You have probably read the offers and wondered who could possibly fall for the stories they peddle. The scammers themselves likely know this, too. Cormac Herley of Microsoft Research suggests that these are not blanket appeals. Rather, they are attempts to quickly identify the gullible. Similarly, the poorly constructed English narrative attempts to encourage pity and a sense of adventure.
The large monetary offers are also a way to target the naïve. I collected more than a half-million AFF e-mails from www.419scam.org, a site dedicated to online-scam prevention. Through content analysis software, I found that nearly two-thirds (64.2 percent) made offers in the millions and 1.8 percent in the billions.
4. It’s not just in Nigeria.
Although the scam is primarily associated with Nigeria, perpetrators have been found throughout West Africa, Hong Kong and Western Europe. Early letters were almost exclusively in English, but increasingly scammers have been sending e-mails in Spanish, Portuguese and French, among other languages.

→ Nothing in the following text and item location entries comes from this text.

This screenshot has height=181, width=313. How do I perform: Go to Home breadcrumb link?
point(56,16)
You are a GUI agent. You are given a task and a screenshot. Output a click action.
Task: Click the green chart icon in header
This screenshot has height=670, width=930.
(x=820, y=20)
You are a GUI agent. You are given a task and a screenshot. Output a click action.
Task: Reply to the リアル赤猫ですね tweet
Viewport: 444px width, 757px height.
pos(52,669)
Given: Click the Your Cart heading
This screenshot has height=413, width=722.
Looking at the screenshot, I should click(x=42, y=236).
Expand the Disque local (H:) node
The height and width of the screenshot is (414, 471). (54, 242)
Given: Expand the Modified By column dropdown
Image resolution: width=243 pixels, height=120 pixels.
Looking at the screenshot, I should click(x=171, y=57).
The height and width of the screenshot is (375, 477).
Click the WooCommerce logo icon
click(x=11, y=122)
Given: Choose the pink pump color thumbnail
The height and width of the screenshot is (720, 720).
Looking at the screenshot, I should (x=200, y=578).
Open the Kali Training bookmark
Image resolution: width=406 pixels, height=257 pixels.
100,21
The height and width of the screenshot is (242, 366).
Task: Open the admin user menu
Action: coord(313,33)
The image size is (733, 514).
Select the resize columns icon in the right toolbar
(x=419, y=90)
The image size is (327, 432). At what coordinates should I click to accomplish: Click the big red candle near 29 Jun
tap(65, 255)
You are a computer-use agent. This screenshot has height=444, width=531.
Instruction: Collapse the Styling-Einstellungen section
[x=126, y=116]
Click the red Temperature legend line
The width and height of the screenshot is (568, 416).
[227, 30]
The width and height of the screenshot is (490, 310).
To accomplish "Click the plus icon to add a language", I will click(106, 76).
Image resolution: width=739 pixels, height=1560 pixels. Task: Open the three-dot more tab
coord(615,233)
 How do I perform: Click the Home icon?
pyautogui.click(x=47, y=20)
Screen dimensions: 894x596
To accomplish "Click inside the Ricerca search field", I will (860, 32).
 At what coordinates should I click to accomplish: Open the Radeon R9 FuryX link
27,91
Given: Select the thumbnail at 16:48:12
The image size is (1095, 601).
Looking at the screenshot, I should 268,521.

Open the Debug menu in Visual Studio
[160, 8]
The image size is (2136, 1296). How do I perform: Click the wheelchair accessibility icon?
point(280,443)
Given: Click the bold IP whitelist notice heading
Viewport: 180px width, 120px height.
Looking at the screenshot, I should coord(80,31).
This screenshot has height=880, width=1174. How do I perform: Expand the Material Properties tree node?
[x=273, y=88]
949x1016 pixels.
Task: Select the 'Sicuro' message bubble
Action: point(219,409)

Nor do most of the e-mails claim to be from Nigeria. After analyzing more than a half-million of them, I found that only 12.6 percent mentioned Nigeria. Another 43.6 percent mentioned other African countries, and 36.2 percent mentioned European countries. Even if most AFF scams originate in West Africa, which is debatable, scammers appear to be diversifying their stated country of origin.
5. The scam intentionally uses trust language.
The scam e-mails commonly appeal to both trust and greed, which separates them from spam that tries to lure the unwary through a misleading Web design. The AFF email narrative, rather, works to build a sense of a mutual relationship, including references to trusting the recipient and suggesting that the sender is taking a significant risk.
In my analysis, a clear majority of e-mails (60.9 percent) included references to trust, using such words as “trust,” “trusting,” “confide.” Interestingly, the higher the monetary offer, the more trust language is used. “Trust” words were in 68.1 percent of those e-mails that mentioned thousands of dollars; trust language appeared in fully 85.3 percent of the billion-dollar offers. Meanwhile, 60.6 percent of e-mails with lower or no monetary offers did not include a single reference to trust.
6. Variation in the e-mails influences perceptions.
I designed an experimental Web survey to identify whether variations in the text of scam e-mails influenced perceptions. Within this survey, American respondents were randomly assigned one of four scam letter templates that differed in one of two ways: the monetary offer of the scammer ($3 million vs. $30 million) and the use of trust language (no references vs. eight references to trust).
Using trust language did not increase the number of respondents who said they believed the author could be trusted. However, those who received trust-laden e-mails were slightly more likely to say that they would respond to such an offer and that they saw no harm in responding to such an e-mail.
Using trust language also meant that those who read the e-mails were less likely to remember how much money was offered, as I found using statistical models. In other words, trust language seemed to distract the recipients from paying attention to the monetary offer.
Overall, scammers may be better off with generic blanket appeals without the trust language and attempting to nab only the most gullible.
How can we prevent those gullible people from sending money and bank account information to strangers? Public education does not appear to be a useful approach. Here’s what will probably be more fruitful: using content analysis software to construct better spam filters, filters that pay less attention not just to what country the e-mail came from and instead focus on the many references to trust.
Timothy S. Rich is an assistant professor of political science at Western Kentucky University.